WPP is a UK-based company. This means that when Hill and Knowlton masterminded the Kuwaiti campaign to sell the Gulf War to the American public the owners of this highly effective propaganda machine were residing in another country. Should this give some pause for thought? Does it demonstrate a certain potential for the future exercise of global political power. It goes without saying that the power to manipulate democratic political processes through managing public opinion, which Hill and Knowlton demonstrated years ago, is trifling compared to the potential power now residing in integrated conglomerates like WPP and Omnicom.
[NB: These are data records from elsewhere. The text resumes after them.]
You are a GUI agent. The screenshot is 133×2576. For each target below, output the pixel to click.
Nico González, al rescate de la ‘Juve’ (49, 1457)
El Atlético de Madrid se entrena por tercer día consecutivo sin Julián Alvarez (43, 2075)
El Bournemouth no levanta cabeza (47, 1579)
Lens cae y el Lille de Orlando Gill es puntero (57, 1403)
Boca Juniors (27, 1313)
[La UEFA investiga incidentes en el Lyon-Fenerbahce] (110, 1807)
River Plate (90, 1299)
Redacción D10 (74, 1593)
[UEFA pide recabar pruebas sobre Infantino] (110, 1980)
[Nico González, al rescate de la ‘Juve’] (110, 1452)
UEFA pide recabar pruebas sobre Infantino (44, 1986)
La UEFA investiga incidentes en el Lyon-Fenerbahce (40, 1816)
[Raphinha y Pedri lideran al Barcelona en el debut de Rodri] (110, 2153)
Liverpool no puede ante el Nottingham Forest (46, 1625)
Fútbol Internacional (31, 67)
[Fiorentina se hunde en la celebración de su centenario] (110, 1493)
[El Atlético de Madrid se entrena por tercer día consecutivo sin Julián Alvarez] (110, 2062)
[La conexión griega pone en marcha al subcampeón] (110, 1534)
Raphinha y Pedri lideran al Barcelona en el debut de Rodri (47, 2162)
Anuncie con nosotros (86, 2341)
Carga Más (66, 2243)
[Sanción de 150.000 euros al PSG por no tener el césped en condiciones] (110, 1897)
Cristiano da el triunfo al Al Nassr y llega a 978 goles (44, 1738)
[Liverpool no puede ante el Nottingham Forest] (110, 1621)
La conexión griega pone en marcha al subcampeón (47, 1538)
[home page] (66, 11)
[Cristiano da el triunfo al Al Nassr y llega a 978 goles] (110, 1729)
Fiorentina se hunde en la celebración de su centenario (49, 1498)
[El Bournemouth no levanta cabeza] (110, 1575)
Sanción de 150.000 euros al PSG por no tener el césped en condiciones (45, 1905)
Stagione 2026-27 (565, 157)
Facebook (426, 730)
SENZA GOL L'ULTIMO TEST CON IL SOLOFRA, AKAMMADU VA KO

Sorrell himself, is a somewhat enigmatic figure. He is reported to have a grandness of vision that isn’t reflected in either his diminutive stature or his modest self-appraisal: "he once famously described himself as ‘a dull, boring little clerk’". (But this was before he received a knighthood last year and became Sir Martin). The chairman of the WPP Board is perhaps more familiar. Remember Hamish Maxwell? He was the chairman and CEO of Philip Morris from 1978 to 1991. During the heady 1980s, when tobacco money was busy with corporate takeovers, Maxwell played a leading role. He oversaw Philip Morris’s acquisitions of General Foods, Kraft and several other major consumer goods firms. Maxwell has been chairman of WPP since 1996.